Record-Breaking AI Inference Performance with Azure ND Virtual Machines

Name: Record-Breaking AI Inference Performance with Azure ND Virtual Machines
Uploaded: 2025-11-20T16:14:48+00:00
Description: Microsoft Events, with Hugo Affaticati and Nitin Nagarkatte, demonstrate how Azure ND Virtual Machines deliver record-setting AI inference throughput and...

Nov 20, 2025 by Microsoft Events

Microsoft Events, with Hugo Affaticati and Nitin Nagarkatte, demonstrate how Azure ND Virtual Machines deliver record-setting AI inference throughput and efficiency through engineering innovations showcased at Ignite 2025.

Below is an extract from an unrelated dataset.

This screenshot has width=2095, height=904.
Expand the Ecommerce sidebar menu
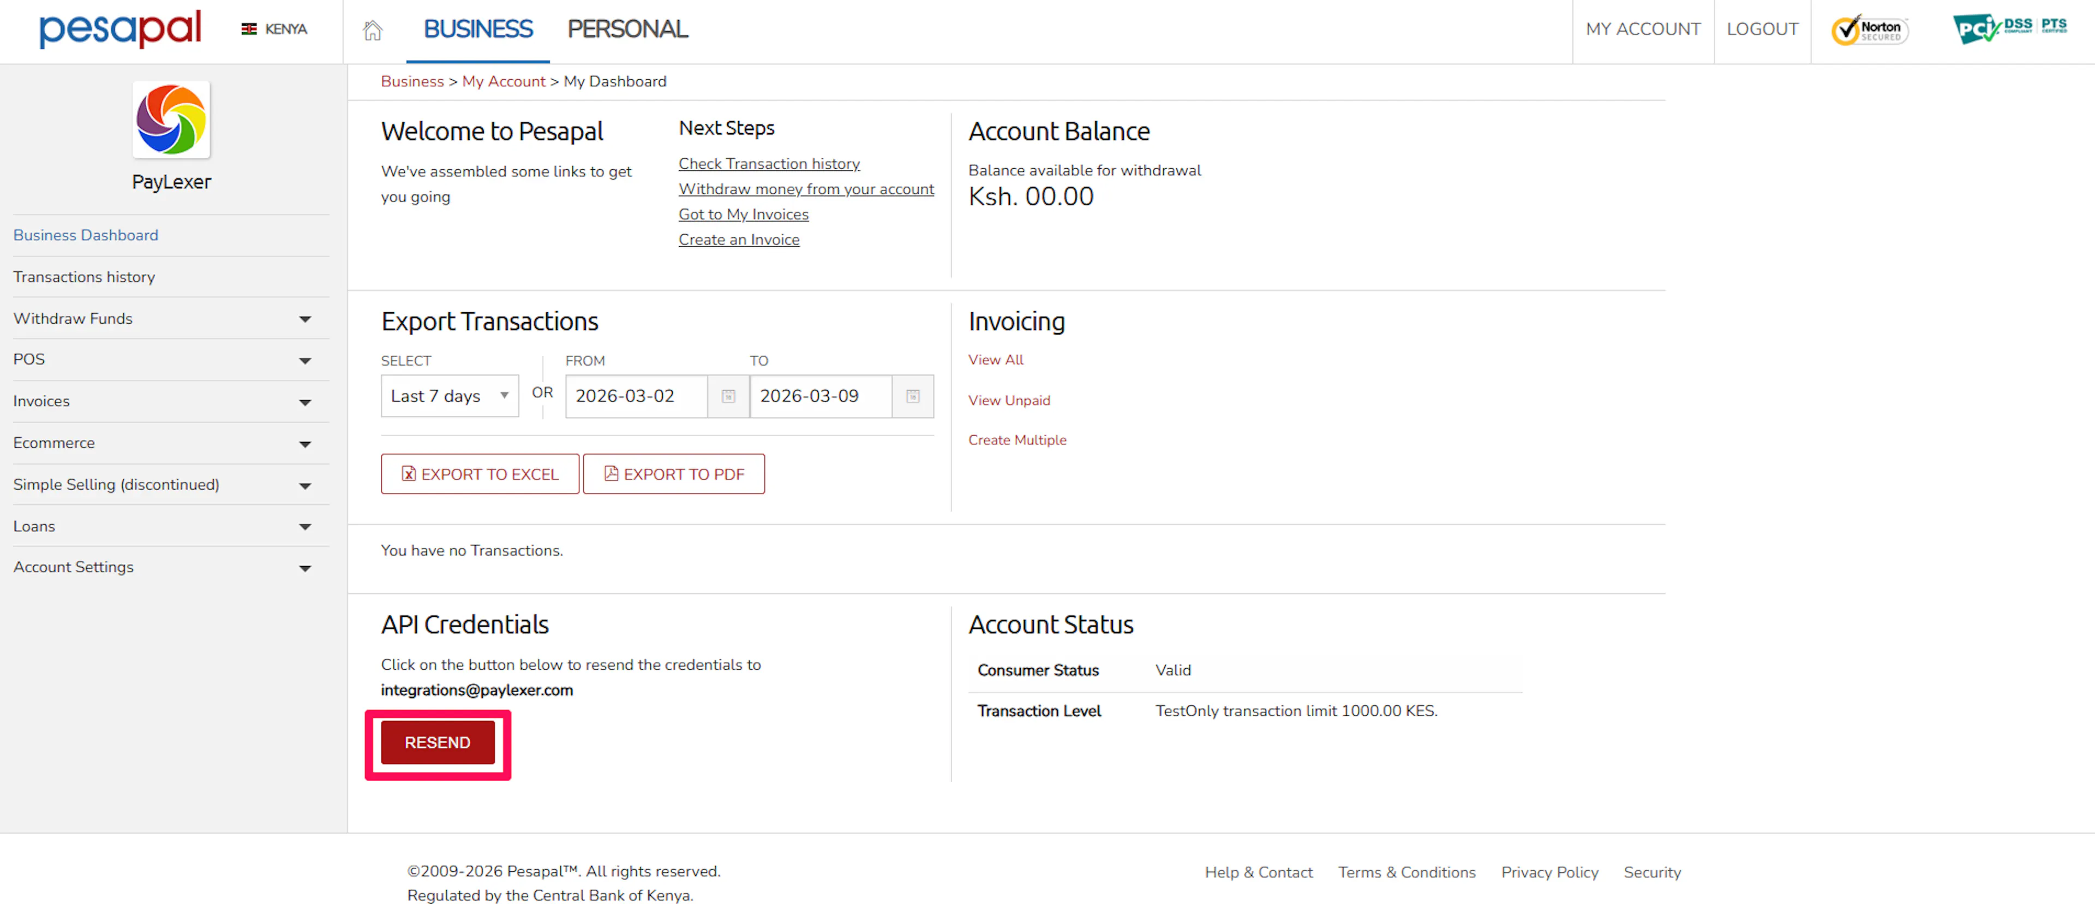click(x=305, y=443)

Record-Breaking AI Inference Performance with Azure ND Virtual Machines

Speakers: Hugo Affaticati, Nitin Nagarkatte Event: Microsoft Ignite 2025, Breakout Session BRK180 (Intermediate Level)

Introduction

This session highlights Azure’s achievement in AI inference performance, with the ND GB200 and GB300 v6 Virtual Machines reaching speeds of 865,000 and 1.1 million tokens per second. These results stem from optimizations across the compute stack—from low-level GPU kernels like GEMM to sophisticated attention mechanisms and multi-node scaling solutions.

Key Topics Covered

Performance Milestones:
- NDGP200v6: 865K tokens/sec
- ND GB300 v6: 1.1M tokens/sec
Deep Stack Optimization Techniques
- Custom GPU kernel engineering (GEMM)
- Advanced attention mechanisms for transformer models
- Efficient multi-node scaling for distributed inference
LLAMA Benchmarks
- Utilized to measure and validate throughput gains
- Demonstrates hardware and model architecture codesign impact
Practical Benefits
- Faster time-to-value for AI solutions
- Lower cost per token for inference workloads
- Robust, production-ready infrastructure for enterprise-scale AI
- Customers able to deploy ultra-high throughput inference

Infrastructure Overview

Three Pillars of Azure AI Infrastructure:
- Compute: High-throughput, AI-optimized VMs
- Network: High-bandwidth, low-latency interconnects
- Storage: Performance and reliability for data-intensive workloads
Origins and Evolution
- Azure’s foundational role in AI since 2019
- Expansion during the ChatGPT era (2021+)
- Growing ecosystem of AI use cases and supercomputing resources

Session Highlights

Real-world performance demonstrations using LLAMA
Balancing throughput and latency for efficient AI inference
Insights into hardware/software co-innovation
Direct connection opportunities with Azure engineers for deeper technical discussions

Further Resources

Explore Azure supercomputing and AI infrastructure:
- Microsoft Ignite
- Azure ND Virtual Machine Documentation

Conclusion

This session provides practitioners a deep technical look into how Azure expands scalable inference capabilities, optimizing every layer for accelerated, cost-effective AI workloads. The content is aimed at enterprise developers, data scientists, and AI infrastructure architects seeking actionable strategies for deploying AI at production scale.